__Task brief__. Below are the records; collect from them each line containing the string "previous".

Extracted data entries
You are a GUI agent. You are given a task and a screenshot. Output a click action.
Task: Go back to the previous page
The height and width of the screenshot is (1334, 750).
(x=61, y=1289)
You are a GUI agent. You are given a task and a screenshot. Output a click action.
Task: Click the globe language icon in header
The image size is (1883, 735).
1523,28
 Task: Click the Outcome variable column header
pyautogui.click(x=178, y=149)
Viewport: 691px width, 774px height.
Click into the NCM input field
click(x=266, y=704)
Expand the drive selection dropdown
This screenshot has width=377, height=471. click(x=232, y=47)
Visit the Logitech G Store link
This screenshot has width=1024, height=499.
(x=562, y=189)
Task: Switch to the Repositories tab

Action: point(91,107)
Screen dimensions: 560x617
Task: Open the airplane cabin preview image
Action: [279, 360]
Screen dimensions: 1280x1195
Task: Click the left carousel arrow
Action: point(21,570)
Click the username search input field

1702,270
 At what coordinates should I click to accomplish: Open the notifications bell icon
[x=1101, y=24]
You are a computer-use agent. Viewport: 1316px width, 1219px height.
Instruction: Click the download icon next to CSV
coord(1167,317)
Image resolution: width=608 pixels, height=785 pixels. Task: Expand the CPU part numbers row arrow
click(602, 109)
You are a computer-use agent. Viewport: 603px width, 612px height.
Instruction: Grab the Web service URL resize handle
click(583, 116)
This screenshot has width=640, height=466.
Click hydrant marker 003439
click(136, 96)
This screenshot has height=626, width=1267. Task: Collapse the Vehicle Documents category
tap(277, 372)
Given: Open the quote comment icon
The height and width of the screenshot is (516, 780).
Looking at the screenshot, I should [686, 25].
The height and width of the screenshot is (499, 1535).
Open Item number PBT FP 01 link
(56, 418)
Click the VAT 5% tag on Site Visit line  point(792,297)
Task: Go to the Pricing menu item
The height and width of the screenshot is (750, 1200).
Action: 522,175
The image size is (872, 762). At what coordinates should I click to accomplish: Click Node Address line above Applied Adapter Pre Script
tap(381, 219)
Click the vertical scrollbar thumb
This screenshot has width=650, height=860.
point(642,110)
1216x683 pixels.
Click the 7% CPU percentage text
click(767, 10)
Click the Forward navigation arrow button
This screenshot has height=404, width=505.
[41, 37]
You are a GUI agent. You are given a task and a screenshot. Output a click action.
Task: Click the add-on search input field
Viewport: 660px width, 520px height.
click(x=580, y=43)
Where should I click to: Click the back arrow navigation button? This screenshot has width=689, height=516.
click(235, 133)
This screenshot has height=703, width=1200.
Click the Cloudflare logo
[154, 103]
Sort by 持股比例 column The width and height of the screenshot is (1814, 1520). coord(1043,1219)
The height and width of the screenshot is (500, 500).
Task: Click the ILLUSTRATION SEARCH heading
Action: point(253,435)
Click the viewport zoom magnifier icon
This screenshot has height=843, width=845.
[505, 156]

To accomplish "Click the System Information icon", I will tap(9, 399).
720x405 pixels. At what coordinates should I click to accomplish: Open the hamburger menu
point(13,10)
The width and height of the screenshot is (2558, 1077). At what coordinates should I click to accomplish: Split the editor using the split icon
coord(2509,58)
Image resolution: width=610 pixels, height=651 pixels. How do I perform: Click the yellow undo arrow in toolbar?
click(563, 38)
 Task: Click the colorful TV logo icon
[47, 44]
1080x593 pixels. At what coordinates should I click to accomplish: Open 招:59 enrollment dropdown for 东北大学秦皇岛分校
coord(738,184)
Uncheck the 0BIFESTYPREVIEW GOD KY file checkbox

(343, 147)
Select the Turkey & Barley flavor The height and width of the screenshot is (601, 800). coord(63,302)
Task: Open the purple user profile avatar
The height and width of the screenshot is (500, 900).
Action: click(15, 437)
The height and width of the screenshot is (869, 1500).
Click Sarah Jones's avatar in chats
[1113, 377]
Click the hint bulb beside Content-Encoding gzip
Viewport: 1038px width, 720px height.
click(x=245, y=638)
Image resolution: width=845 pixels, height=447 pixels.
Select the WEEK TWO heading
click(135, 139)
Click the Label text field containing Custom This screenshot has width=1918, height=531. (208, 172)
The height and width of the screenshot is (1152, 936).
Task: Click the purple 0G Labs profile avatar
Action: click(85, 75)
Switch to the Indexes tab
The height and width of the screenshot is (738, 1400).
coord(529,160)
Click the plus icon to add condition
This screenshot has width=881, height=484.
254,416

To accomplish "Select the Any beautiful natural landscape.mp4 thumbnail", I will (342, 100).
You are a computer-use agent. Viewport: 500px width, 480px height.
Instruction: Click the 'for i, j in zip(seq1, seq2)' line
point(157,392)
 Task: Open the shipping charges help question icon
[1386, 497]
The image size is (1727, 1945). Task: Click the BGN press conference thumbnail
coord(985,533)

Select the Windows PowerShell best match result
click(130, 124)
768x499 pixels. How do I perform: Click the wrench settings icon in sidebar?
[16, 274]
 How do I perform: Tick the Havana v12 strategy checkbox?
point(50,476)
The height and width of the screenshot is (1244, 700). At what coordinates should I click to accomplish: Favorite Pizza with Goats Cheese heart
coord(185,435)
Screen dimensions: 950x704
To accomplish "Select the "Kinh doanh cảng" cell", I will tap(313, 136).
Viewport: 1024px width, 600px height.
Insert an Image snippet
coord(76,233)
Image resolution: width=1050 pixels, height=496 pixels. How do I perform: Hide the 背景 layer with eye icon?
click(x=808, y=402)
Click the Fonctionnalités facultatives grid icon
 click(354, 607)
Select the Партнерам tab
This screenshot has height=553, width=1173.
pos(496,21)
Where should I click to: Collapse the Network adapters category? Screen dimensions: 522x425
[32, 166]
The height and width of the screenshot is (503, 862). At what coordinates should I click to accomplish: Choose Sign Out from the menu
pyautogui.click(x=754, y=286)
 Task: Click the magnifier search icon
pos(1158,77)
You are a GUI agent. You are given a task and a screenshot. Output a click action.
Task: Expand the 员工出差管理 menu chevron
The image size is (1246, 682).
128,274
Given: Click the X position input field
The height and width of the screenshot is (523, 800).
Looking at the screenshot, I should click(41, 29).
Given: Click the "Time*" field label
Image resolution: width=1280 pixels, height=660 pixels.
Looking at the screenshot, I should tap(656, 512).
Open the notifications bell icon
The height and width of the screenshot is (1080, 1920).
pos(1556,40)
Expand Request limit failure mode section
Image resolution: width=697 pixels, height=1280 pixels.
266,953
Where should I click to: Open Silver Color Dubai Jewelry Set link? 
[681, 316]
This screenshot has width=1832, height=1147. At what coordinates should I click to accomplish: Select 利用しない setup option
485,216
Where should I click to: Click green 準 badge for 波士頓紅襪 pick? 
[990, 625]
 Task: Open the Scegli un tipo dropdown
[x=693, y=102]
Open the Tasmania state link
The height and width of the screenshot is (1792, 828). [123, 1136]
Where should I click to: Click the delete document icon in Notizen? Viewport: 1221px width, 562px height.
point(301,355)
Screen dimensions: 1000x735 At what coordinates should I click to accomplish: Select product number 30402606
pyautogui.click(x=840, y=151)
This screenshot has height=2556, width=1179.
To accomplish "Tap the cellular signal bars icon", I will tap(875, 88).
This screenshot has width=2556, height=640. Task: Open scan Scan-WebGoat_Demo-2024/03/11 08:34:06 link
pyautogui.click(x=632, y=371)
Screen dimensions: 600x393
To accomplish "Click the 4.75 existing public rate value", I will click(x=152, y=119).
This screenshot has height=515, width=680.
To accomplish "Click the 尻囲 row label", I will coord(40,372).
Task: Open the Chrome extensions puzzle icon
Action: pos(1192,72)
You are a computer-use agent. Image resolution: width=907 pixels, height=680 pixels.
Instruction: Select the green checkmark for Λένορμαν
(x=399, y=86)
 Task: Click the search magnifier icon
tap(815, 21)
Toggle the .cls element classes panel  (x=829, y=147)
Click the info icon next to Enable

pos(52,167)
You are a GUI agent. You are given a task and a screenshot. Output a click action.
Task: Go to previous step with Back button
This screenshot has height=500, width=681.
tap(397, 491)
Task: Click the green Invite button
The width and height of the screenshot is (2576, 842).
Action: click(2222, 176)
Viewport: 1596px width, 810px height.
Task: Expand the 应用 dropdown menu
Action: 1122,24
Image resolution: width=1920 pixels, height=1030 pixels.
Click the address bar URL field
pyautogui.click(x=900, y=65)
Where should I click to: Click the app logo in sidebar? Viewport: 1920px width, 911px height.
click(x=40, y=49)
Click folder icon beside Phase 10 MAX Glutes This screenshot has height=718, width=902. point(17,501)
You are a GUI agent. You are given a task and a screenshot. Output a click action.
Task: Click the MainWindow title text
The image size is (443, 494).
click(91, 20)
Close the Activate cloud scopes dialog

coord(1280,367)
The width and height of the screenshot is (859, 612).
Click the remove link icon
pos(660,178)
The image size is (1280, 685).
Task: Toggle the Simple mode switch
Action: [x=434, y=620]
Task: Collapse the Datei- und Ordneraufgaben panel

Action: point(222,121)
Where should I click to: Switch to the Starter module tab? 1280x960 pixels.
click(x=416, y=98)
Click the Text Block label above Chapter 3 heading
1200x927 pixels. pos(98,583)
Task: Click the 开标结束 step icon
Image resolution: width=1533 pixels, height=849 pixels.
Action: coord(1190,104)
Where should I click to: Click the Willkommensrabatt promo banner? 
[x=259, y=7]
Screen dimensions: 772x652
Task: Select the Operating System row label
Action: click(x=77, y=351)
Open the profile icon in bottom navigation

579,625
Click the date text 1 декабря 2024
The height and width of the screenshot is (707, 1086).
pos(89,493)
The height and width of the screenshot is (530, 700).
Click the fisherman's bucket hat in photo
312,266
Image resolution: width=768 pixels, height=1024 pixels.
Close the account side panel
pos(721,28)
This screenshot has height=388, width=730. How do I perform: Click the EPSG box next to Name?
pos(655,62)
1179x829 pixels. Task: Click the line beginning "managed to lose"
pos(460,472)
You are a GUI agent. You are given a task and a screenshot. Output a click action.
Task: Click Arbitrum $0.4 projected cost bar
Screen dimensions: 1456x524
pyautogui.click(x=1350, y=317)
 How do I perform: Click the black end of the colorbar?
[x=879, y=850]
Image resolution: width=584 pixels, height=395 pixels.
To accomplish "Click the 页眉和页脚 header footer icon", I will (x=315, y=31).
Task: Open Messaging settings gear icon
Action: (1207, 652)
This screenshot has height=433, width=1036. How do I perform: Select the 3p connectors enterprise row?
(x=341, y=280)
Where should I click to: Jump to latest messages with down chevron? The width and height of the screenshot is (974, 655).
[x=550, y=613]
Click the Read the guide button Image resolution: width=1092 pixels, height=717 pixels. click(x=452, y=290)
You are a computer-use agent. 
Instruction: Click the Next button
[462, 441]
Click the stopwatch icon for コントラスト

__Solution below__.
Task: Go back to the previous page
Task: Go to previous step with Back button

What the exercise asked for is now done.